Aim of the task>
Search the material and gather each line with "coordinates" in it.

Dataset records>
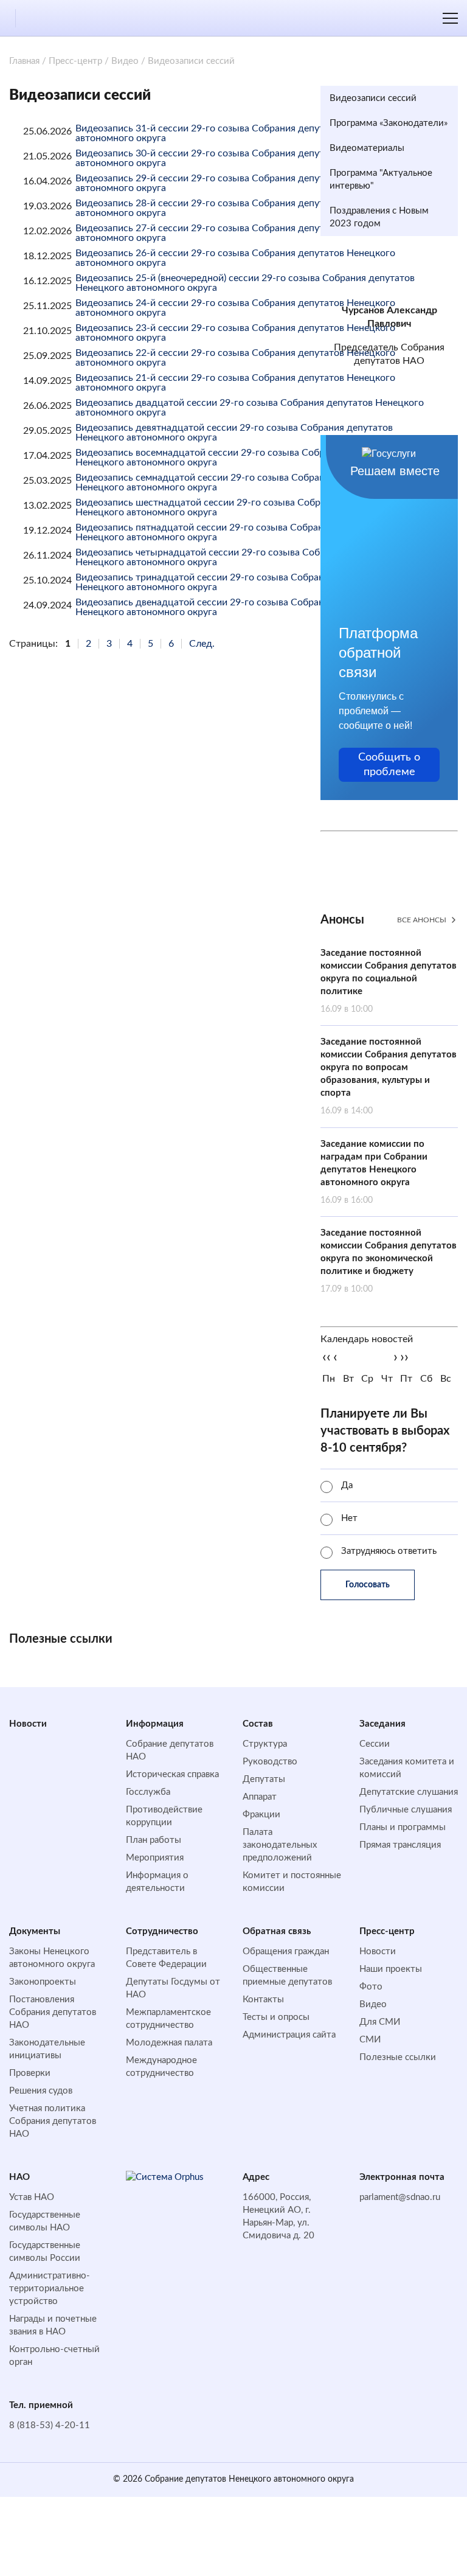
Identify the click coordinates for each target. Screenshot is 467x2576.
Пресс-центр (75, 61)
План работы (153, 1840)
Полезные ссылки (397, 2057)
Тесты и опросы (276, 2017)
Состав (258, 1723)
--
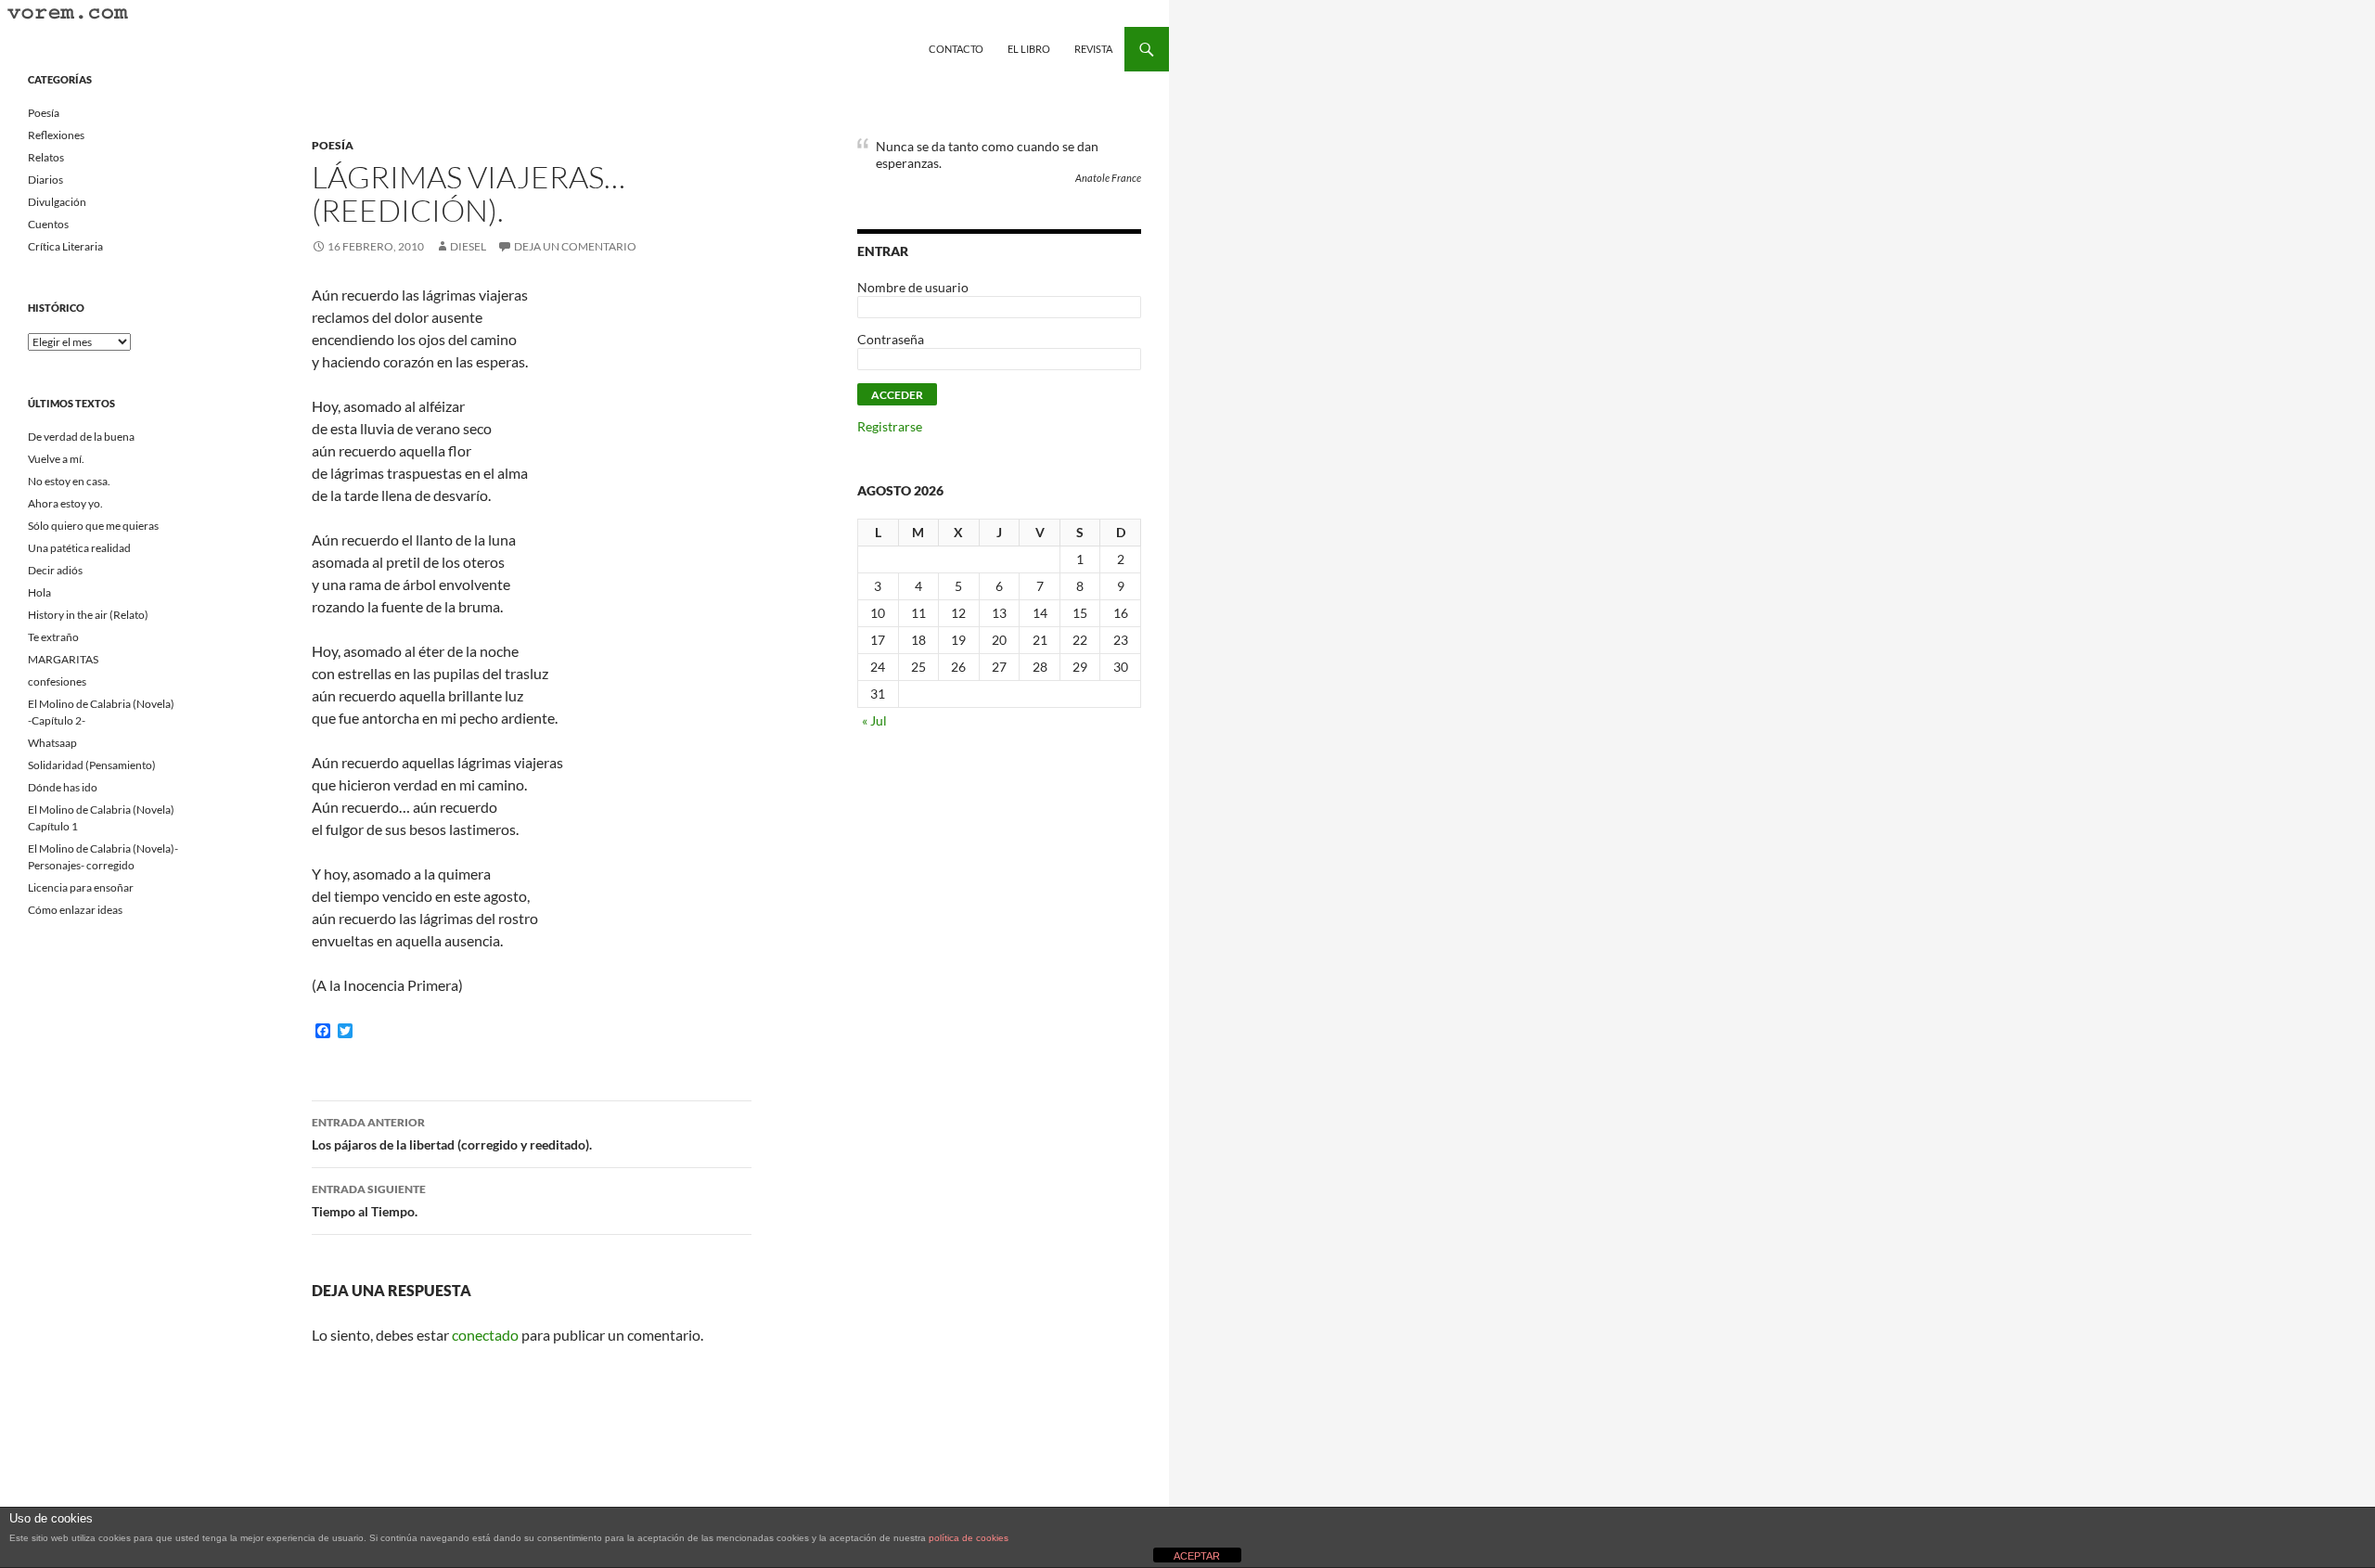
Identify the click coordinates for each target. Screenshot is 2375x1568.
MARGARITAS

Answer to the problem>
Identify the click coordinates for each target. Screenshot is 467x2576.
Identify the click coordinates for each target. Screenshot is 2375x1568.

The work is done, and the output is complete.